Como Isabella parou com as convulsões e apresenta mais estabilidade, a mãe está feliz com o resultado e aliviada com a melhora da filha. “É uma medicação milagrosa. Perfeita”.

O alcance do uso terapêutico da cannabis ganhou grande proporção. Em Franca, motivado pelo sobrinho que sofria muito com o TAE, Enor Machado de Morais, 30, aconselhou o uso do óleo da maconha para uma possível melhora. Dito e feito. O jovem Eduardo teve sua vida mudada desde então.

Estudioso e ativista do uso da planta para fins medicinais, Enor se engajou a ponto de hoje presidir a Associação Terapêutica de Cannabis Medicinal em Franca. A Flor da Vida. Fundada em 2019, ela que hoje atende mais de mil famílias em todo o país, conseguiu aval na justiça para poder fazer extração do óleo da planta. De acordo com Morais, a Flor da Vida atende hoje todos os requisitos da justiça e da Avisa para que possa funcionar. Resta agora, apenas o habeas corpus para liberação do plantio.

Das mais mil famílias beneficiadas pelo trabalho da Associação, 50% dos remédios fornecidos são distribuídos de maneira gratuita, afim de que famílias menos favorecidas possam ter acesso e cura para seus problemas.

Quem também faz parte da Flor da Vida é Mirelle Patrícia Carvalho Toledo, 40, que hoje tornou-se terapeuta canabica. Seu filho, Heitor Antonio Carvalho Toledo, de 7 anos é tratado com o óleo produzido na Associação. Ele sofre com problemas decorrentes do TEA e, logo aos 3 anos de idade, iniciou o tratamento com o óleo à base de maconha. “Comecei a tratar o Heitor com cannabis quando conheci o Enor e ele me contou sua história. Meu filho nunca fez uso de outro medicamento”, contou a mãe.

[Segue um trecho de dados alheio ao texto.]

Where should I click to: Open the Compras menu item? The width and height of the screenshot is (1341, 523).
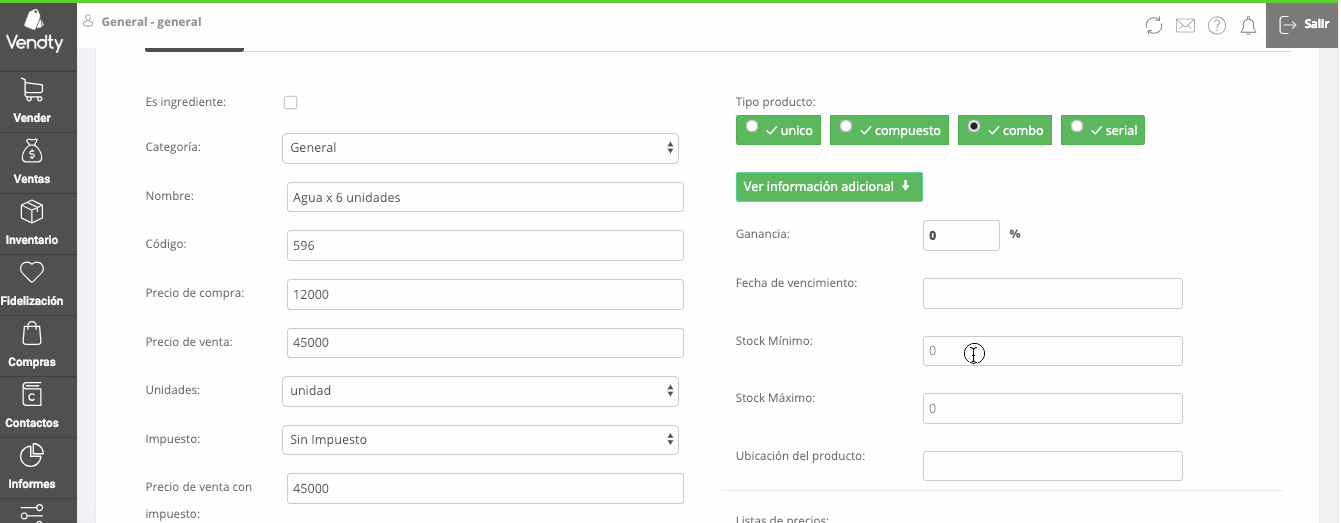pos(32,346)
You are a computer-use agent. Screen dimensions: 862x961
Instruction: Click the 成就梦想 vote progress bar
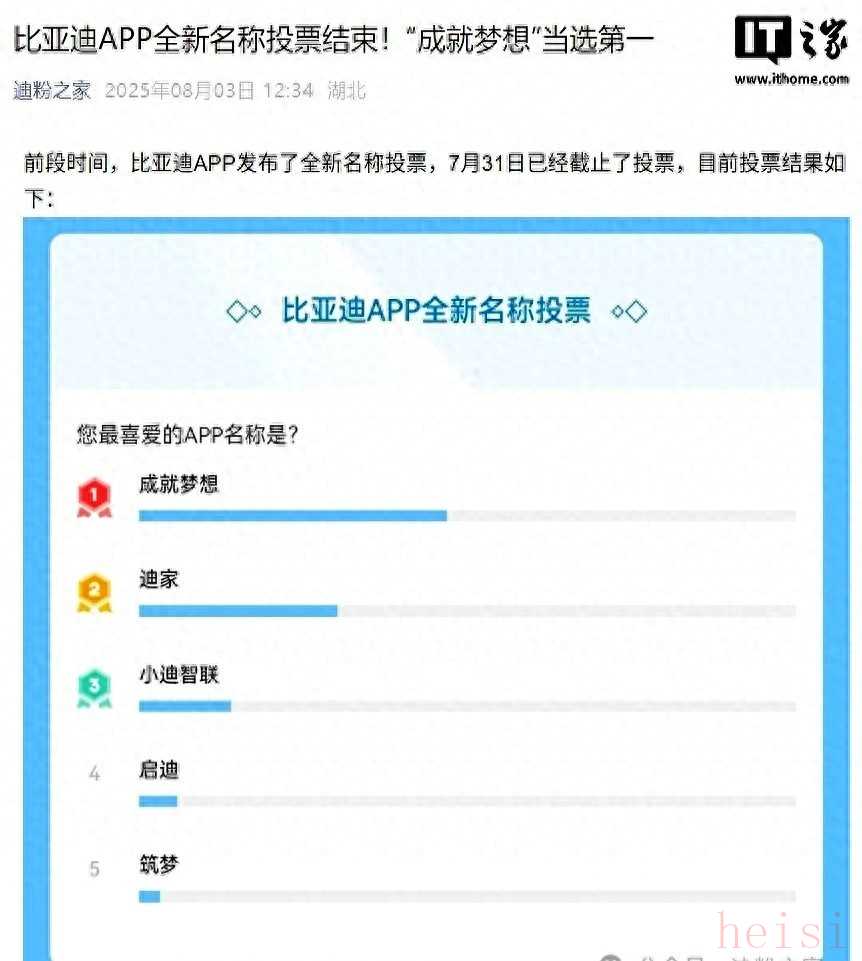tap(467, 515)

Mirelle relata ainda que já fazia pesquisas com tratamentos naturais e que não havia preconceito com a maconha. Quando optou pelo uso do remédio, se atentou em aprofundar os estudos. “Tive medo por ele ser muito novo ainda. Mesmo sendo natural, não deixa de ser um medicamento. O que me deixou tranquila foram algumas pesquisas que mostraram a baixa toxicidade do óleo”.


Heitor curtindo a areia pela primeira vez

A mãe conclui que atualmente Heitor vive em sua melhor fase. “Ele está em uma fase maravilhosa. No último final de semana ele brincou na areia. Antes tinha pavor da textura, mas desta vez, amou”, contou entusiasmada.

Por fim, Patrícia se mostrou grata pelos resultados do tratamento e demonstrou o apoio à cannabis medicinal. “Sou ativista a muito tempo. Graças a Deus tive a oportunidade de tratar meu filho só com ela”.